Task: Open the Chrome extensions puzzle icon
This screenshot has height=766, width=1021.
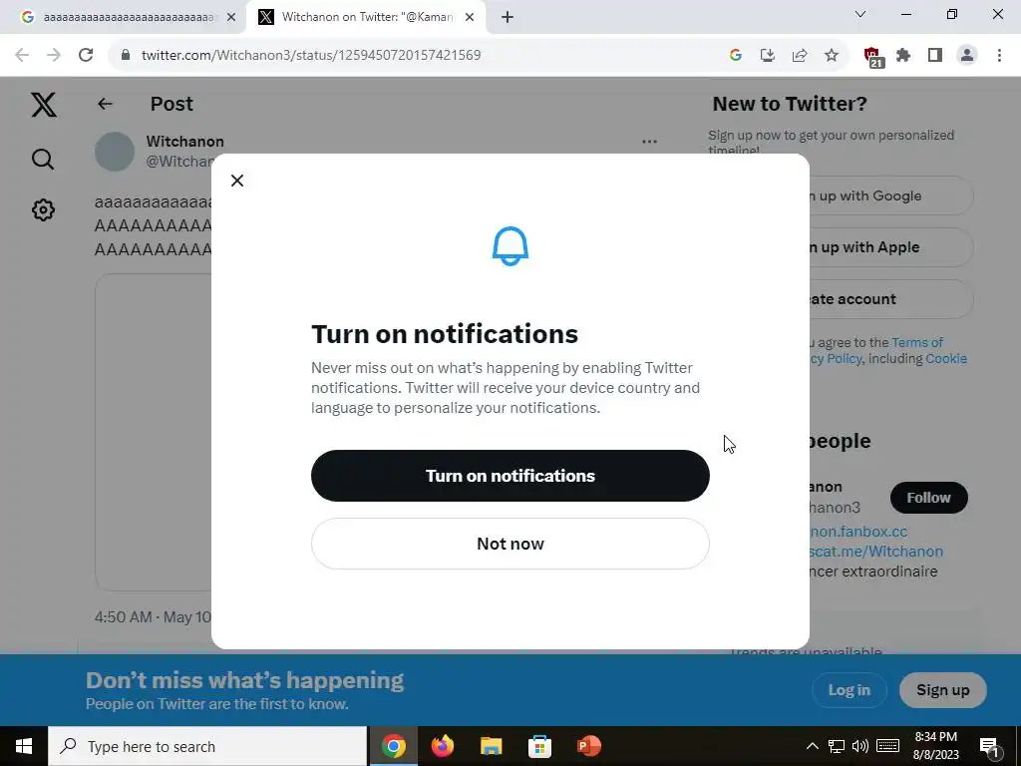Action: (x=903, y=56)
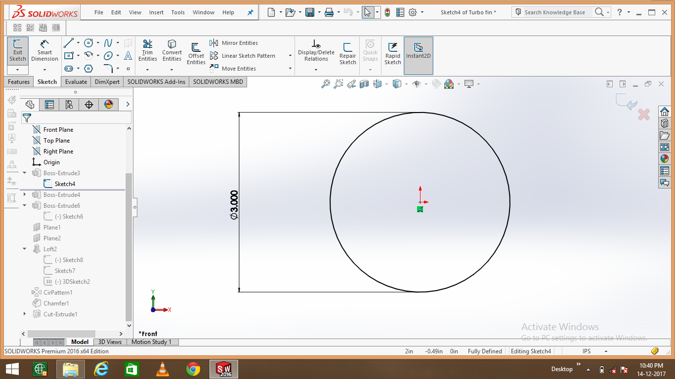Select the Smart Dimension tool
This screenshot has height=379, width=675.
[44, 49]
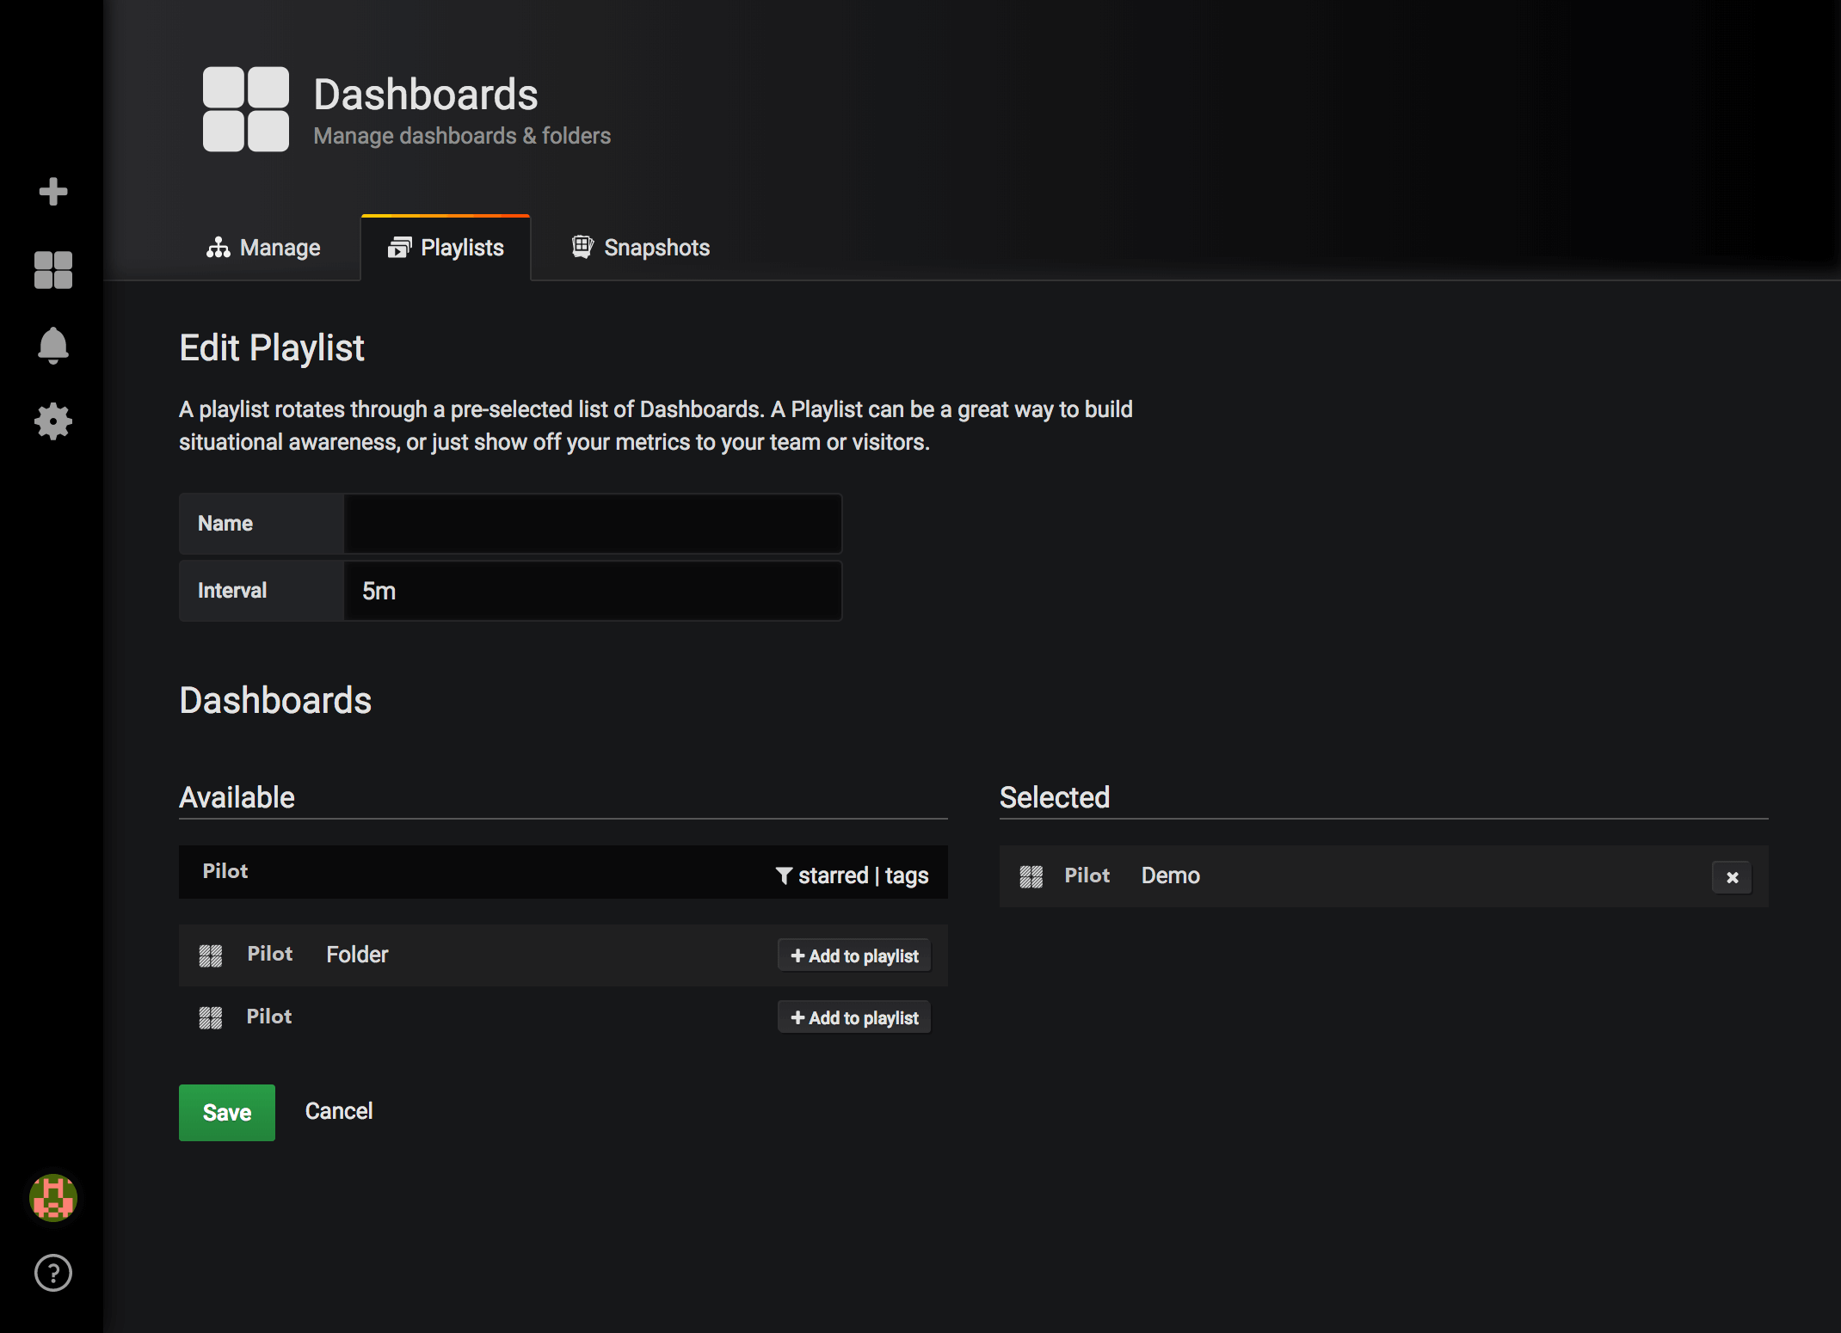The height and width of the screenshot is (1333, 1841).
Task: Remove Pilot Demo from selected list
Action: pos(1732,877)
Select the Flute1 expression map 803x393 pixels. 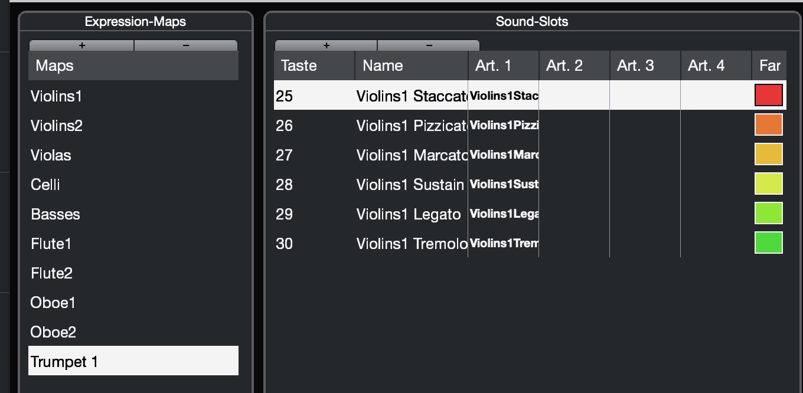(51, 244)
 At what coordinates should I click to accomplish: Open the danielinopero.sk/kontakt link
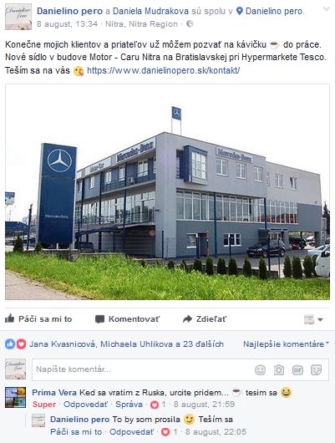(x=163, y=70)
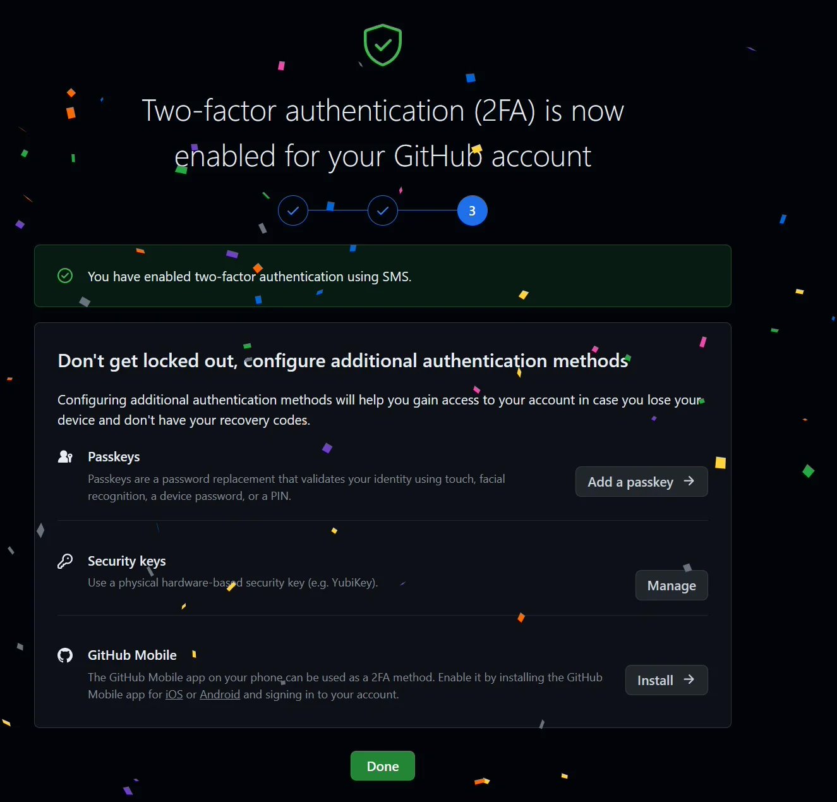Click the progress line between completed steps
The image size is (837, 802).
click(337, 210)
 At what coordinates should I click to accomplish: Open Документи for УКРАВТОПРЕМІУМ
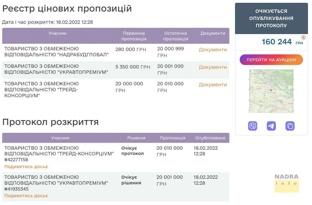(213, 67)
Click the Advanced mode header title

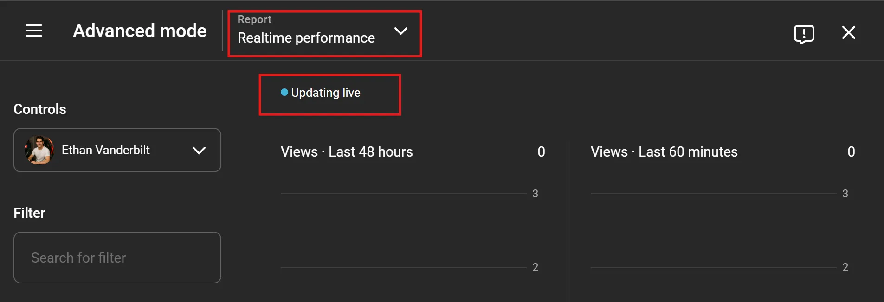(139, 31)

* * * * * * * * *

Copy the records above without alteration, from the line containing "At what coordinates should I click to accomplish: Open Документи" through the end of the records, omitting the pictures.

 At what coordinates should I click to accomplish: Open Документи for УКРАВТОПРЕМІУМ
(213, 67)
Click the Advanced mode header title

(139, 31)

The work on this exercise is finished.